* _Exercise aim_: Print exactly the lines below between the line containing "The height and width of the screenshot is (597, 781)." and the line containing "Viewport: 524px width, 365px", counting both of those lines. Leave pictures out.

--- Task input Enclosed Below ---

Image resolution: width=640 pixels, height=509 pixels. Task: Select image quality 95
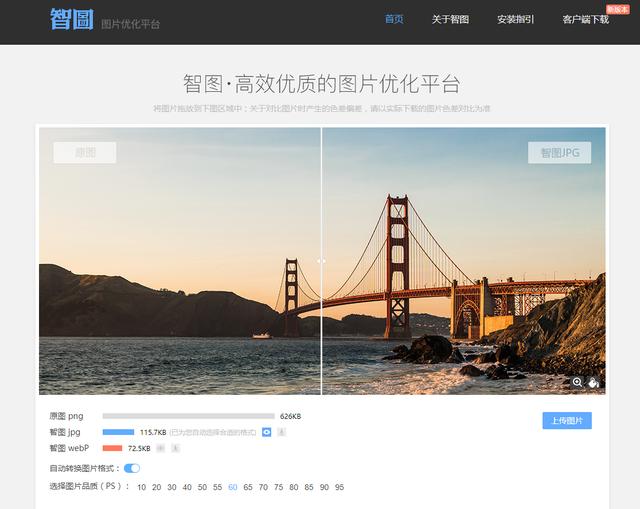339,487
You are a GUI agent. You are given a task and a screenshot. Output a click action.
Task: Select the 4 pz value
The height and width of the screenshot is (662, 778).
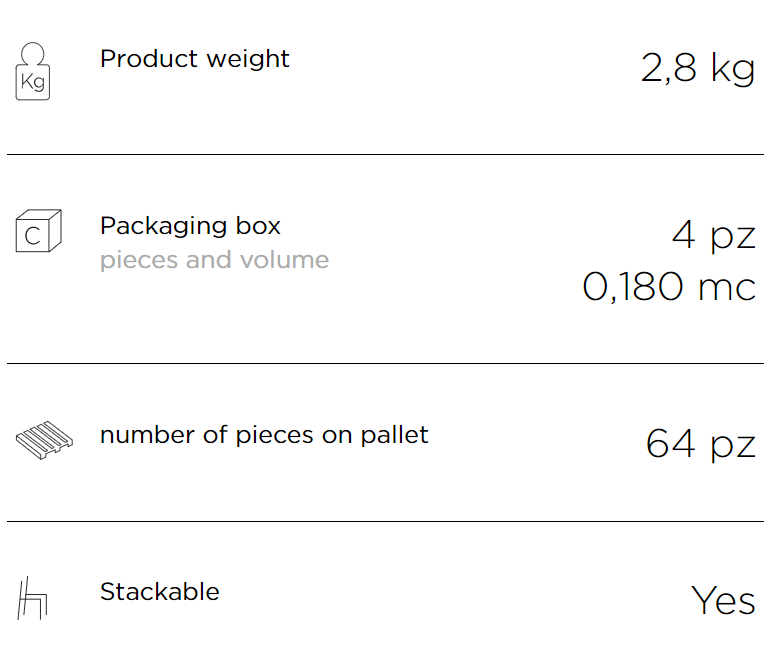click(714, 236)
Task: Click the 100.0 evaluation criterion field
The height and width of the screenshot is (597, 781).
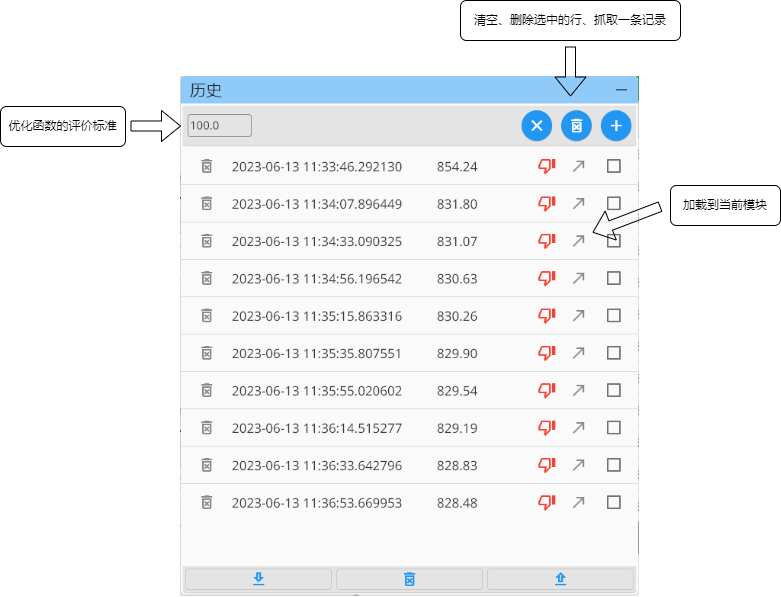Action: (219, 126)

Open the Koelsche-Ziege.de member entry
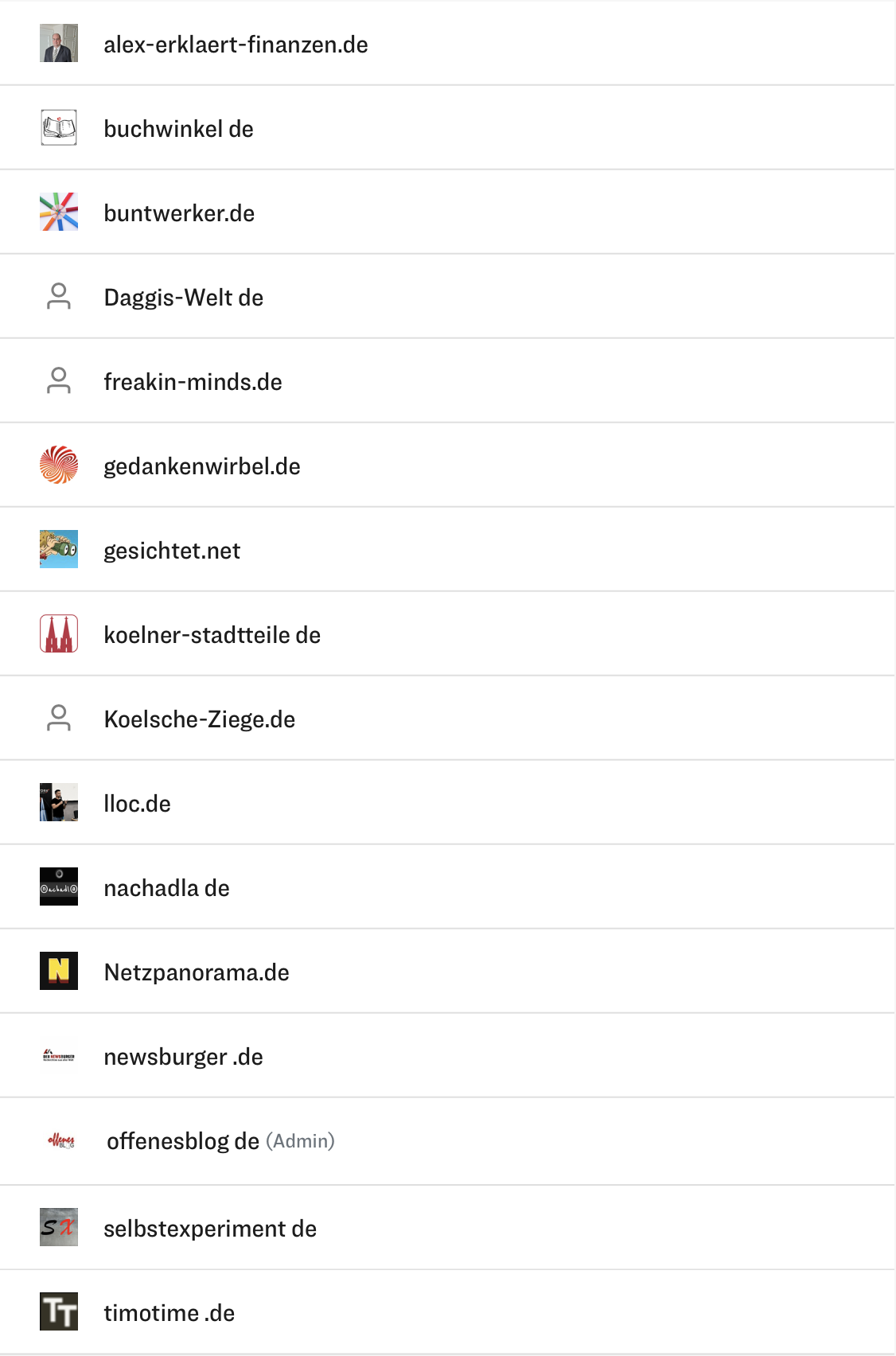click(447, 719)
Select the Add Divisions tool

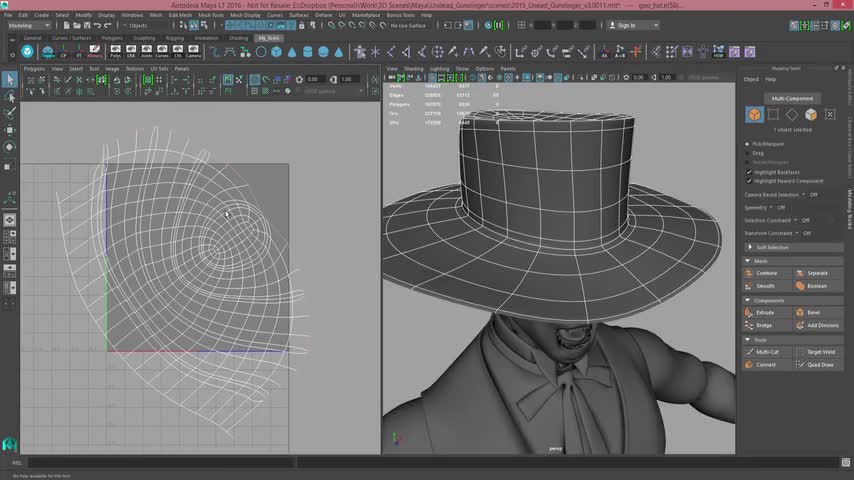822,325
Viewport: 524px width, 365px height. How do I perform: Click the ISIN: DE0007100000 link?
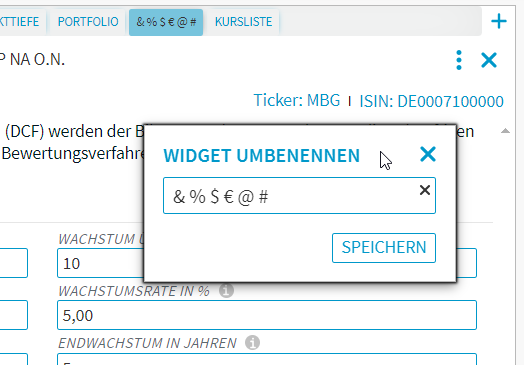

--- End of Enclosed Task input ---
--- Task input Enclosed Below ---

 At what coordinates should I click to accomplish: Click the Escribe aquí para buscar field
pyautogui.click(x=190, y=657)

--- End of Enclosed Task input ---
--- Task input Enclosed Below ---

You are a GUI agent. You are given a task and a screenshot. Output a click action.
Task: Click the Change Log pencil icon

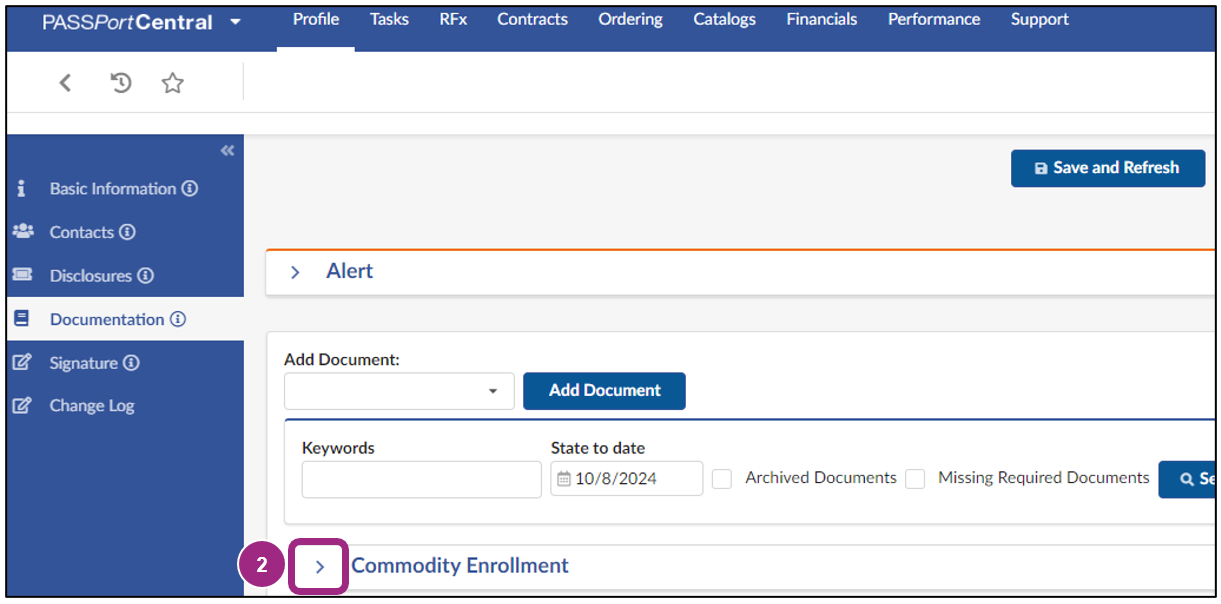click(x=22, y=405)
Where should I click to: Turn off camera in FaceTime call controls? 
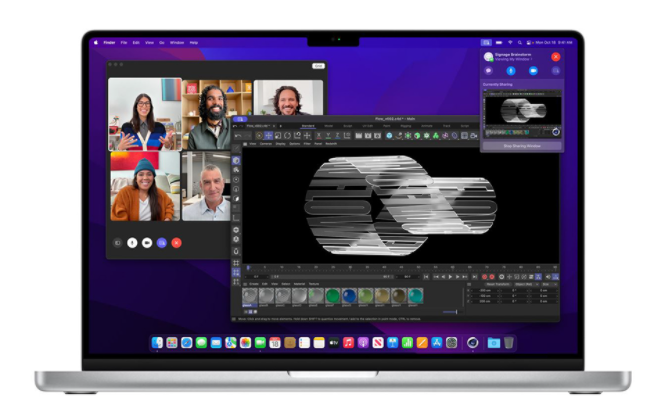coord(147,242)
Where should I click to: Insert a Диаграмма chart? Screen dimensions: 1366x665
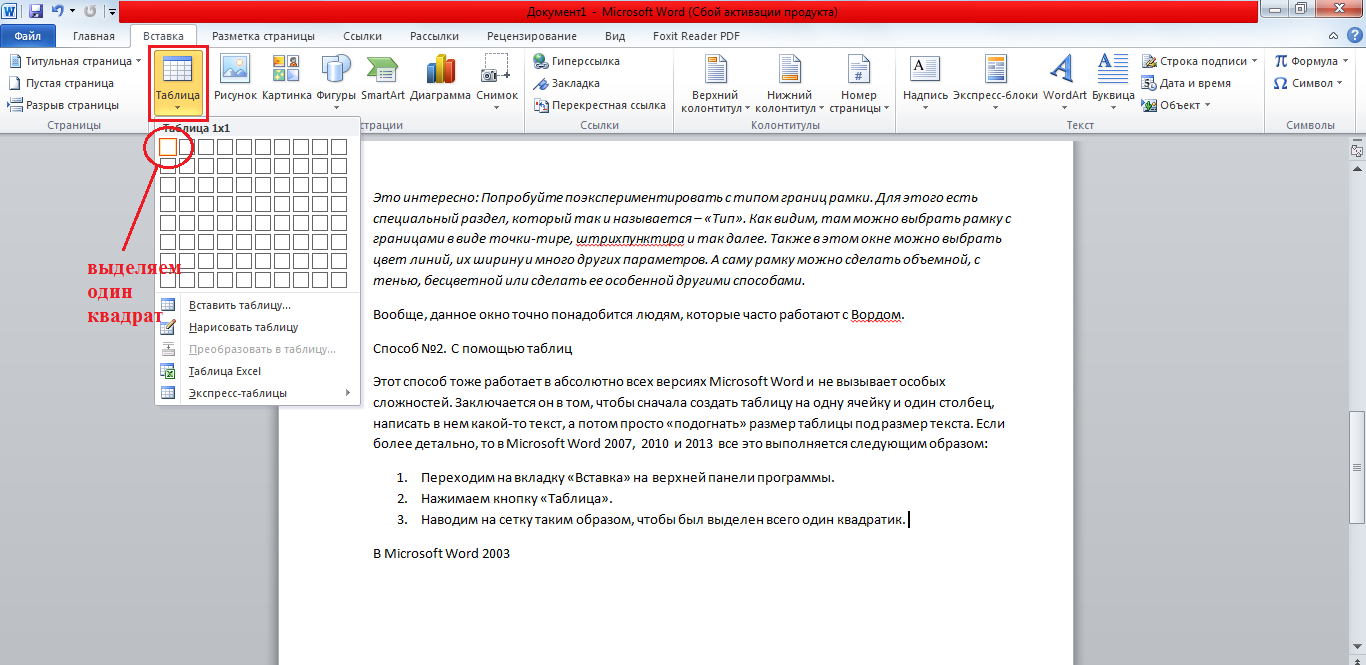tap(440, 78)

--- End of Enclosed Task input ---

* _Answer area_:
The height and width of the screenshot is (597, 781).
Action: (219, 126)

Open the Koelsche-Ziege.de member entry
click(447, 719)
Select the Add Divisions tool

822,325
Viewport: 524px width, 365px height. How do I perform: Click the ISIN: DE0007100000 link?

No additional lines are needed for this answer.